Jacobean - Jacobin - Jacobite
These three words all start the same, because they all derive from the Latin form (Jacobus) of the name James. (The adjective Jamesian is applied to people whose surname is 'James', usually the American philosopher and psychologist William James (1842-1910) or his younger brother, the novelist Henry James (1843-1916), naturalized British in 1915.) The spellchecker can encourage confusion between the words starting with Jacob-. Such confusion is not uncommon, but a solecism in academic writing, because their meanings are quite distinct. The different meanings are as follows:
- Jacobean is an adjective used to describe a period of UK history, and various styles associated with it (e.g. Jacobean architecture, furniture and writing). This is the period of the King James who first united the kingdoms of England and Scotland, in 1603 when he inherited the English throne from his cousin Elizabeth I. He is most properly numbered as James VI and I, as he first inherited the throne of Scotland (in 1567), where he was the sixth James to be King; and only later became the first king of England to be called James. He is most usually called James I, as that is easier - and England is the larger, and more important partner, in the United Kingdom.
- His grandson King James II (more properly 'James VII and II'), who inherited the throne in 1685, and was deposed in the 'Glorious Revolution' of 1688, left a son called James Francis Edward. As the Stuarts lost the throne in 1688, his son Prince James became their leader after his father's death in 1701. His supporters thought of him as 'James VIII and III' - a name never recognized by the government; his opponents called him 'the Old Pretender'. The supporters of the Stuarts made two great risings (in their terms) or rebellions (to the Hanoverian kings in London), the first in 1715 under James himself, the second in 1745 under his son Charles Edward - 'Bonnie Prince Charlie' or the Young Pretender. Supporters of the exiled James II, the Old Pretender, and even of the Young Pretender were called Jacobites by the new Hanoverian kings.

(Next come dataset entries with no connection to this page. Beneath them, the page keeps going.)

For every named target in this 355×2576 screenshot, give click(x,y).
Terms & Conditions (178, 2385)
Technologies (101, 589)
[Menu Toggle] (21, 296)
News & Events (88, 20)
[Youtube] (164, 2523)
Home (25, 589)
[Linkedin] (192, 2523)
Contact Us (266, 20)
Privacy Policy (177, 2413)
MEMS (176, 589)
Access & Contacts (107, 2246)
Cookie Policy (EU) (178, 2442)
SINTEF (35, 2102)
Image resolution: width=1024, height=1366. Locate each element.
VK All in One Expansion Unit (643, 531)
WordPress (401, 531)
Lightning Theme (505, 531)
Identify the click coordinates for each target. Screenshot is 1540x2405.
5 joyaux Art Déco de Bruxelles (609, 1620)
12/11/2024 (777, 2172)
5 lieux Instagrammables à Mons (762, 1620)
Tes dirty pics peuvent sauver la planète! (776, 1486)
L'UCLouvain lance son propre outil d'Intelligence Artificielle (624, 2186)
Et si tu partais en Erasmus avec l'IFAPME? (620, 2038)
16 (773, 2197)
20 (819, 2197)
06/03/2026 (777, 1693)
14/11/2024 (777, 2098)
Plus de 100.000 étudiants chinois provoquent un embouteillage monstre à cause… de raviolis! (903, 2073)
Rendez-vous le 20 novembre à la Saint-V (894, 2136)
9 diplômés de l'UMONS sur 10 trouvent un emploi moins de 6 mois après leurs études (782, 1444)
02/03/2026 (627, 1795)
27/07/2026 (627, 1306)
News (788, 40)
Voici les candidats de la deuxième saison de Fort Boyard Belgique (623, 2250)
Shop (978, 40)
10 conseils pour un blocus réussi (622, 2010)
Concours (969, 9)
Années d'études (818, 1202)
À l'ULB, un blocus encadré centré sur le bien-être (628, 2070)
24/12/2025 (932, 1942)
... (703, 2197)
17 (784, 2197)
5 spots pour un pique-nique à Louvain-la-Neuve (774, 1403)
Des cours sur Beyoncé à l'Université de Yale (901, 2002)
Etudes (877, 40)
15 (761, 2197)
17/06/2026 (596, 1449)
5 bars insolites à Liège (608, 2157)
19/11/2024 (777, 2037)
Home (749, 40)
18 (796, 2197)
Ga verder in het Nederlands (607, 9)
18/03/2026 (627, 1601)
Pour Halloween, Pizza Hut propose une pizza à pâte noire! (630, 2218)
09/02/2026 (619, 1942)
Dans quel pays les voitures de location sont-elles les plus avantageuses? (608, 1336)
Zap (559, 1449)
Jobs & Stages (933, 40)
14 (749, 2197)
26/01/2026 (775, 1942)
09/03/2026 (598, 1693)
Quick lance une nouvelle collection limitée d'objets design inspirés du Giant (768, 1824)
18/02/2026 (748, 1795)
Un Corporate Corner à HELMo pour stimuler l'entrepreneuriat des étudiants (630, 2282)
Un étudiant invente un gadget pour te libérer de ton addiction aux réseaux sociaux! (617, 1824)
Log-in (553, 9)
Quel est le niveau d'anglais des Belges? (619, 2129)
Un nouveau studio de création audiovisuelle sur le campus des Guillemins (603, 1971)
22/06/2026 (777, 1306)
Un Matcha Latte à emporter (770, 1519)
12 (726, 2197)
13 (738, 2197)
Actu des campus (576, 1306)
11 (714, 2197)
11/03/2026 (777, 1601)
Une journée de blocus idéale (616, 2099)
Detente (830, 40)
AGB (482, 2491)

- So Jacobean is a term to describe a period of British history; Jacobite is a term to name a particular political grouping in British history. Both come from the name of a (British) King James.
- Jacobite has a quite different reference in the context of ecclesiastical history, where the Syrian Orthodox Church is sometimes known as the Jacobite Church, probably so called after the monk Jacob Baradaeus (c500-578 CE), who was largely responsible for its foundation. The Syrian Orthodox Church is committed to the heretical doctrine of Monophysitism, which is sometimes known as the Jacobite Heresy.
- Jacobin is different. It is a name for another political party, this time not an English one. This name comes from the ordinary French form of James, 'Jacques' (see also Jacques, for a note on its pronunciation). It was a term current in the French Revolution (1789) to label a particular political grouping or party. These were the extreme revolutionaries who used to meet in the Dominican Friary. The Dominicans had earlier been nick-named 'Jacobins', because their first establishment was at a church dedicated to St James (Sanctus Jacobus, in Latin; or Saint Jacques in French.) When the extremists took over the building, the nickname came too.
[It also appears that a generalised nickname for the peasant class in France, in rather earlier history, was Jacques Bonhomme - 'Good man James'. This name in turn became a label for a bloody and violent rising of the French peasantry in 1358, the (or la) Jacquerie. (Harvey, 1946)]
All three of these words have extended meanings. Jacobin has come to mean not only 'A sympathizer with the principles of the Jacobins of the French Revolution'; but generally 'an extreme radical in politics or social organization. About 1800, a nickname for any political reformer' (OED). Nowadays, Jacobin implies 'violent' reformer. Jacobean is sometimes applied to other people called James - for example, admirers of the American novelist Henry James (1843-1916) are sometimes called, half jokingly, Jacobeans. Unless you know precisely what you are doing, in the subject area in which you are writing, only use these words in the senses given above. (There is an academic joke about the three periods in stylistic development of Henry James's writing - "James the First, James the Second, and The Old Pretender.")
- In mathematics, there is a term Jacobian, after the German mathematician Carl Jacobi.